REQUIRED WORK:
(a) Please quote the vampire film review starting at "Our main characters" and ending at "for all eternity.".
(b) According to the vampire film review, why does the vampire wear sunglasses? Answer in one to three sentences.

SELECTION:
+ + +
Our main characters aside from the pasty vamp are Roy Hendrick (Charles Gordon) and his gal Julie Vance (Peggy Stewart), the local missionary Father Gilchrist (Grant Withers), and a house servant named Simon Peter (Martin Wilkins). While the white people don't quite grasp onto what's happening around the village the indigenous people are wary of Fallon right from the start, sending messages to neighboring villages through tribal-voodoo drumming which are heard throughout the film. Eventually Roy begins to see Fallon for what he is, a bloodsucking vampire, when he pulls a spear from him to find there's no blood! However, he falls under the hypnotic control of Fallon, who plans to steal away pretty Julie and make her his vampire lover for all eternity.
This vampire story has a cool mythology, we have some standard issue bloodsucker lore with some interesting differences; for starters he can walk in sunlight, but it hurts his eyes, so he wears sunglasses. He can be injured by a silver-tipped spear but can regenerate himself if he bathes in the moonlight with a small box of grave-dirt beneath his head. It's notable for these creative sparks throughout, and the African setting is also a novel one, mixing in some small elements of voodoo into the proceedings. He's also is weakened by the sign of the cross, so some of the old ways still work, but if you wanna kill this one you're gonna have to incinerate his body in a fire, a wooden stake through the heart just will not do the trick.
+ + +
ENTRIES:

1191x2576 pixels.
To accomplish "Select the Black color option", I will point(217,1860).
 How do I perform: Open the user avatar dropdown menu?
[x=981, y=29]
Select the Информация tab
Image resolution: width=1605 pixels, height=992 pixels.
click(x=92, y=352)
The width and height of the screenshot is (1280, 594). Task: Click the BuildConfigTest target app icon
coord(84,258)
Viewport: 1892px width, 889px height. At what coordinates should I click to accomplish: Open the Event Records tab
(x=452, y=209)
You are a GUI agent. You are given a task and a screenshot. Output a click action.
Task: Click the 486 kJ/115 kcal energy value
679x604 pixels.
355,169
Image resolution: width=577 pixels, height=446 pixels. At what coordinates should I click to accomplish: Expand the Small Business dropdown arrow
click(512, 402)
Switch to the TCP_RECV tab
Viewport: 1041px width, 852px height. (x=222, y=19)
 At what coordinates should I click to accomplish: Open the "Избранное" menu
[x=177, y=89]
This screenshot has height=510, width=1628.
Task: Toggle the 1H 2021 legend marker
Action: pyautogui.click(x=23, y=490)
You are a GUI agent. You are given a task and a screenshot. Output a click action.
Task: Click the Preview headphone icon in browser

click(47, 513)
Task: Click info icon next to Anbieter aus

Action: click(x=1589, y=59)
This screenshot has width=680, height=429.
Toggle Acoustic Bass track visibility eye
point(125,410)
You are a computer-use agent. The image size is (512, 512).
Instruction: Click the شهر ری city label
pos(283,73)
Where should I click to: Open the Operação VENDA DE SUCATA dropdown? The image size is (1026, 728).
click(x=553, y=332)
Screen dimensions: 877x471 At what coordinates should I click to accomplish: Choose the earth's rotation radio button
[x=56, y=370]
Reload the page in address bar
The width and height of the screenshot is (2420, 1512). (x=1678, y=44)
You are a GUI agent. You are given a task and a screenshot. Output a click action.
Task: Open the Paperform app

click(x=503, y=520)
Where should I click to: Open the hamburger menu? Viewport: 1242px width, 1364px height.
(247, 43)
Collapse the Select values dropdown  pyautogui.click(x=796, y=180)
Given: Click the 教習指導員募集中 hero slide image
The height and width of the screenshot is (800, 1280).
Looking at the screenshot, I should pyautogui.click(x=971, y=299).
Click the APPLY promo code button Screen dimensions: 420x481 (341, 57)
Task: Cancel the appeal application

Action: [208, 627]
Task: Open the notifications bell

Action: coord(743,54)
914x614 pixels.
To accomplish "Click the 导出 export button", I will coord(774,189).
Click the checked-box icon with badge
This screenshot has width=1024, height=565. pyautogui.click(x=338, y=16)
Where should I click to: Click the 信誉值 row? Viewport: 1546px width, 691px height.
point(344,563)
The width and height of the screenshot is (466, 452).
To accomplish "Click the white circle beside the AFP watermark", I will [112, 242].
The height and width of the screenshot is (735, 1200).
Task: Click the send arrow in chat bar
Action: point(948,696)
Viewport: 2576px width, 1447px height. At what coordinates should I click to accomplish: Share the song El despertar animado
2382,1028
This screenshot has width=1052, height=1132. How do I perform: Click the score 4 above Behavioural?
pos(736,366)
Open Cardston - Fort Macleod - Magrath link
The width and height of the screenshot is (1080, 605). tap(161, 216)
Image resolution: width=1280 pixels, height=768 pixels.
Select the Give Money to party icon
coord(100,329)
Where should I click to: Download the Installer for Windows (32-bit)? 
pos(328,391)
+ + +
SET OF ANSWERS:
(a)
Our main characters aside from the pasty vamp are Roy Hendrick (Charles Gordon) and his gal Julie Vance (Peggy Stewart), the local missionary Father Gilchrist (Grant Withers), and a house servant named Simon Peter (Martin Wilkins). While the white people don't quite grasp onto what's happening around the village the indigenous people are wary of Fallon right from the start, sending messages to neighboring villages through tribal-voodoo drumming which are heard throughout the film. Eventually Roy begins to see Fallon for what he is, a bloodsucking vampire, when he pulls a spear from him to find there's no blood! However, he falls under the hypnotic control of Fallon, who plans to steal away pretty Julie and make her his vampire lover for all eternity.

(b) He wears sunglasses because, although he can walk in sunlight, the light hurts his eyes.